■ Your assignment: Please copy exactly the lines from the one containing "Image resolution: width=1186" to the end of the entries, both included, and nothing else. Omit every picture.

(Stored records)

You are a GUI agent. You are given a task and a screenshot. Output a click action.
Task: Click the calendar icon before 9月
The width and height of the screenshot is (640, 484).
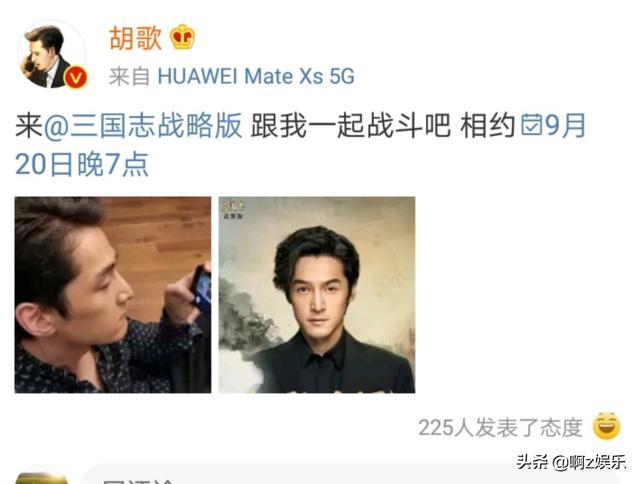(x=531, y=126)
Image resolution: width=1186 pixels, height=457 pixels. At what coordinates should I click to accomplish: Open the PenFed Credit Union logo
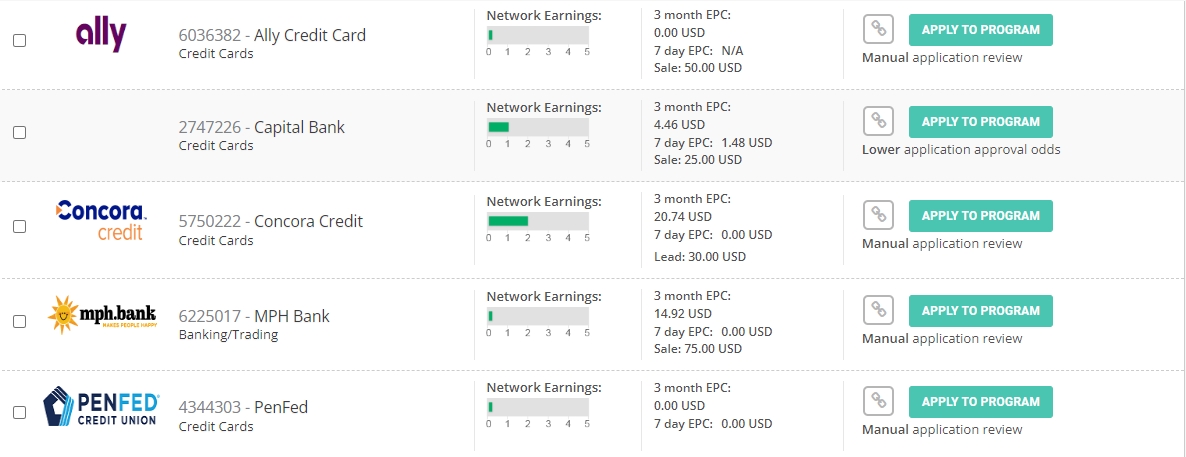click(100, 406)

■ Your solution:
Image resolution: width=1186 pixels, height=457 pixels. At what coordinates should I click to accomplish: Open the PenFed Credit Union logo
click(100, 406)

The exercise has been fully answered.